Quoted text:
= = = =

Re: DMA-API: cpu touching an active dma mapped cacheline
From: Russell King - ARM Linux
Date: Thu Oct 06 2016 - 13:57:40 EST
On Thu, Oct 06, 2016 at 09:55:27AM -0700, Dan Williams wrote:
> On Thu, Oct 6, 2016 at 8:34 AM, Russell King - ARM Linux
> <linux@xxxxxxxxxxxxxxx> wrote:
> > Hi,
> >
> > With DMA API debugging enabled, I'm seeing this splat from it, which to
> > me looks like the DMA API debugging is getting too eager for it's own
> > good.
> >
> > The fact of the matter is that the VM passes block devices pages to be
> > written out to disk which are page cache pages, which may be looked up
> > and written to by write() syscalls and via mmap() mappings. For example,
> > take the case of a writable shared mapping of a page backed by a file on
> > a disk - the VM will periodically notice that the page has been dirtied,
> > and schedule a writeout to disk. The disk driver has no idea that the
> > page is still mapped - and arguably it doesn't matter.

= = = =

Recorded information:
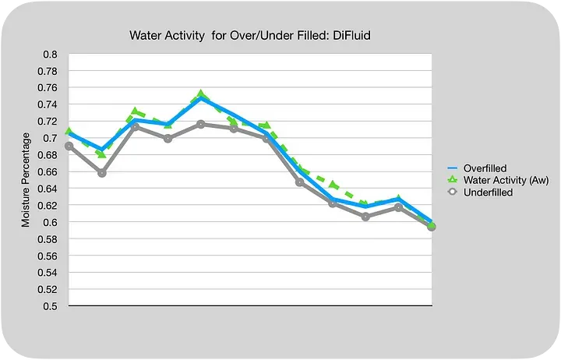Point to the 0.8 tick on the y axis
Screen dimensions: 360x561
pyautogui.click(x=50, y=55)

= = = =

Instruction: In the email, what does the VM periodically notice about a page in a writable shared mapping backed by a file on a disk? Rely only on the email, not the listing.

In response: It notices that the page has been dirtied and schedules a writeout to disk.